Harald Hoffmann, Deutsche Grammophon
Berlin Philharmonic Principal Oboist Albrecht Mayer introduces neglected composers from Mozart's time on the new album Lost and Found.

Does the name Jan Antonín Koželuh mean anything to you? It doesn't register even to most classical music geeks. But Albrecht Mayer would like to change that.

Mayer, the Berlin Philharmonic's principal oboist, chose a concerto by Koželuh and works by three other forgotten 18th-century composers for the new album Lost and Found. Mayer solos in the concertos and conducts the Kammerakademie Potsdam.

How did he discover these neglected composers? Online, of course. At least that's where his research began.

"I found myself in some really mysterious, obscure places," Mayer told NPR's Arun Rath, "like in university libraries all over the world. And I discovered so many interesting pieces which were never edited, never recorded, and so I developed the idea I should visit these places personally."

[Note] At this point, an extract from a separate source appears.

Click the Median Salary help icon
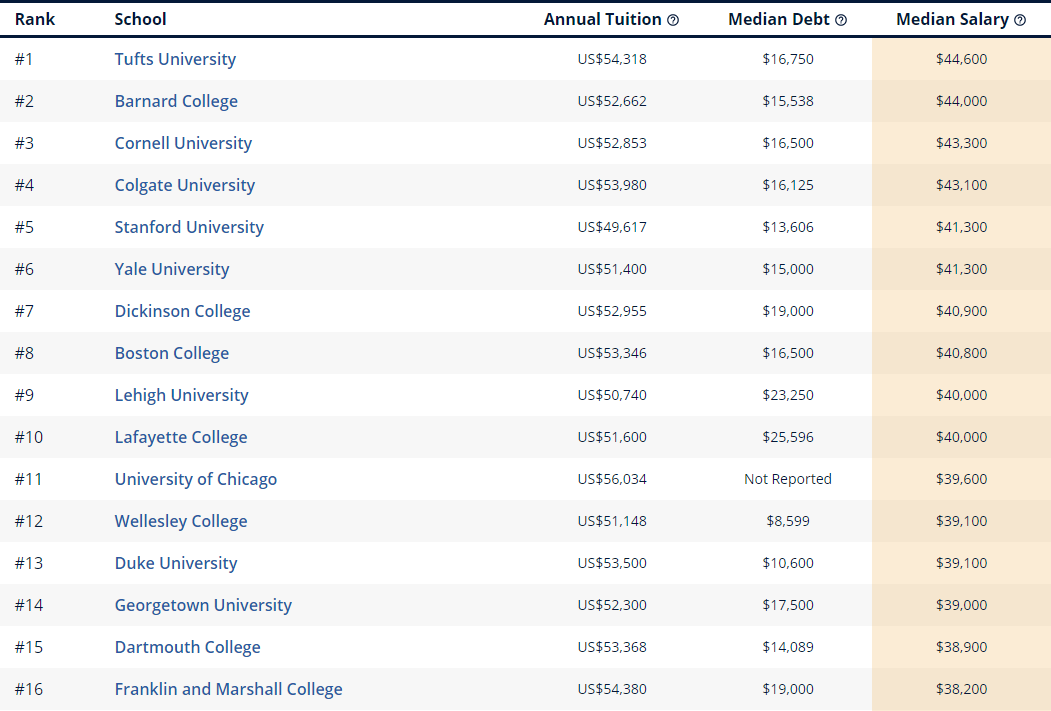This screenshot has width=1051, height=711. 1020,20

One of the libraries Mayer visited was in the Polish city of Wrocław, where he thought he found a new piece by Mozart.

"I opened the first page, and it was so beautifully drawn and colored, and it was really like a masterpiece," Mayer says. "And then I opened the second page to see the start of the score, and suddenly I realized, 'Oh, it might not be a masterwork. It might not even be Mozart.' And 30 seconds later I discovered it might not be interesting for me."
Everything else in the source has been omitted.